July 2, 2014 | Arts, Events, UToday, — Communication and the Arts
By Lindsay Mahaney



Dead owls, sea lion carcasses and car wrecks are all subjects of a UT faculty member’s photography on display on the University’s Toledo Museum of Art Campus this summer.

“Trampoline-Excavator” is part of Eric Zeigler’s “Still Photography” exhibition, which is on display this summer in the Center for the Visual Arts Clement Gallery.

“Trampoline-Excavator” is part of Eric Zeigler’s “Still Photography” exhibition, which is on display this summer in the Center for the Visual Arts Clement Gallery.

“I know that when I show pictures of a dead owl on the ground, people are going to be interested for a lot of reasons,” said Eric Zeigler, UT photography and new media instructor. “And I hope that they come around to the reasons that I’m interested in showing them by showing them this material.”

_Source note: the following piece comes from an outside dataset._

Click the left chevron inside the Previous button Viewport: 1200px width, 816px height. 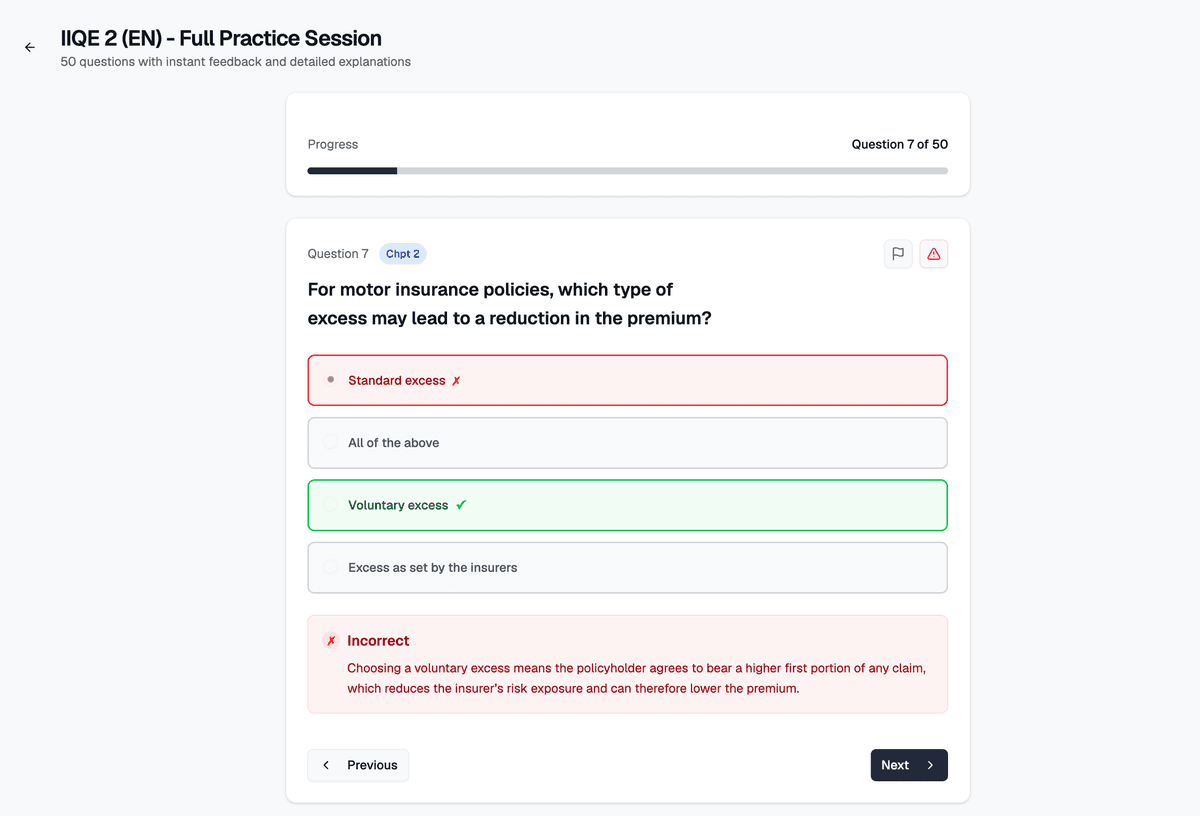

Zeigler created the exhibition titled “Still Photography,” which can be seen through Sunday, Sept. 21, in the UT Center for the Visual Arts Clement Gallery. The free, public exhibit will be open daily from 9 a.m. to 8 p.m.

Zeigler

Zeigler

The collection is a variety of pictures that have been taken over the past six years while Zeigler was pursuing other projects. “Still Photography” is less serious and more sataric than other collections as well, Zeigler said. They are set up in a diptych style — two pictures displayed side by side — and provide a formal connection, despite being seemingly unrelated, he said.

“Still photographs, to me, mean photographs not only of stuff that’s not moving, but photographs made for a person to sort of comprehend through a window onto the world,” he said. “Nothing’s constructed about them; they’re completely found, and the seeing itself is much of the meaning.”

Zeigler said because of the copious number of photographs he takes, he makes time to go through his work regularly, which led to the creation of this collection.

Of his three published portfolios of work, Zeigler said this one is his favorite because he feels it represents his personality best as an artist.

“I think the purpose of looking at a photograph, or any artwork at all, is to either educate yourself about the world or to open yourself up to the way that someone understands things,” he said. “It’s really about teaching yourself about things that are interesting either to you or to other people. This sort of strange menagerie of things is what’s interesting to me.”

Zeigler will present an artist talk Wednesday, Sept. 10, at 1:30 p.m. in the Center for the Visual Arts Haigh Auditorium.